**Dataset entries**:
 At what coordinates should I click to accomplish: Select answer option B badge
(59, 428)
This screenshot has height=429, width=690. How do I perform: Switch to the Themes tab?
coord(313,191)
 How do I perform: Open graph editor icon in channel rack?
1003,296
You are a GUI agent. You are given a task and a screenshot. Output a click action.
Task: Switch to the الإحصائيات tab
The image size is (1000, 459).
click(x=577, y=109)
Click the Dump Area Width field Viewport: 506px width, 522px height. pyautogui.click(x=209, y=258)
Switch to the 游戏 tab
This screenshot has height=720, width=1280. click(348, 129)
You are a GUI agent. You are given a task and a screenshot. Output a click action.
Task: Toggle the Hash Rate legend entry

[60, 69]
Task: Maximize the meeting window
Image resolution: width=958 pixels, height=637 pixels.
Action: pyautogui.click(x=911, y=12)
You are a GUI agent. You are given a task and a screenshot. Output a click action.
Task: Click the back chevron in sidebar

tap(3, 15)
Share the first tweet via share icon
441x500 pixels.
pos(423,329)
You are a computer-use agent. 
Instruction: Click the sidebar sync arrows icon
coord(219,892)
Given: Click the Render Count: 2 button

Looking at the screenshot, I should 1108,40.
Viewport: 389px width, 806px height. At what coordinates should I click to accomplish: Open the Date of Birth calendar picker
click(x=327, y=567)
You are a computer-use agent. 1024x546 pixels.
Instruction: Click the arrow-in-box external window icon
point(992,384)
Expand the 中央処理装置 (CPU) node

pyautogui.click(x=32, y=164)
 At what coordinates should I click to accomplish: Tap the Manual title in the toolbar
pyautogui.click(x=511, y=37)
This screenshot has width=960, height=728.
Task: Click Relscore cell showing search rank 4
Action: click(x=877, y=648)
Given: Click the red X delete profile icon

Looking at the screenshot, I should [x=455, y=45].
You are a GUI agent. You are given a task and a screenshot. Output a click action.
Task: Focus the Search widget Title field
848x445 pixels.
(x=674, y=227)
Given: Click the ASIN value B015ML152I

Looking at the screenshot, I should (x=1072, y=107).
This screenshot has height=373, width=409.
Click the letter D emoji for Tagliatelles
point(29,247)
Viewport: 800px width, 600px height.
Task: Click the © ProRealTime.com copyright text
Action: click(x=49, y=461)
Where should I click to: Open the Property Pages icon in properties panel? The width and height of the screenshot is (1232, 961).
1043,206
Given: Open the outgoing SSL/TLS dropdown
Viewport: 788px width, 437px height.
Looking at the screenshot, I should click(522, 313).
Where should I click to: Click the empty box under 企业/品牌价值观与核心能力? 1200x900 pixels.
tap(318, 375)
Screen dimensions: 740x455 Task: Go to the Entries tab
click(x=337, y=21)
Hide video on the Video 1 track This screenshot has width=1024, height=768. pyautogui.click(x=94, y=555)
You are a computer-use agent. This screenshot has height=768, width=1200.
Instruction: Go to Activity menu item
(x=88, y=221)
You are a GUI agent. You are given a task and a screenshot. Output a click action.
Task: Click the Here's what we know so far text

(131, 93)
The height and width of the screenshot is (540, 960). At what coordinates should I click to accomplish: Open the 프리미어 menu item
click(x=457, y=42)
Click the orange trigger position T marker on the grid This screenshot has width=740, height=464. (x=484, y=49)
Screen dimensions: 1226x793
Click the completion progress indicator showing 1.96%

**Directions**:
Using the data above, return each line that includes the word "computer".

**Response to this exercise**:
You are a computer-use agent. 
You are a computer-use agent. 1024x546 pixels.
You are a computer-use agent. This screenshot has height=768, width=1200.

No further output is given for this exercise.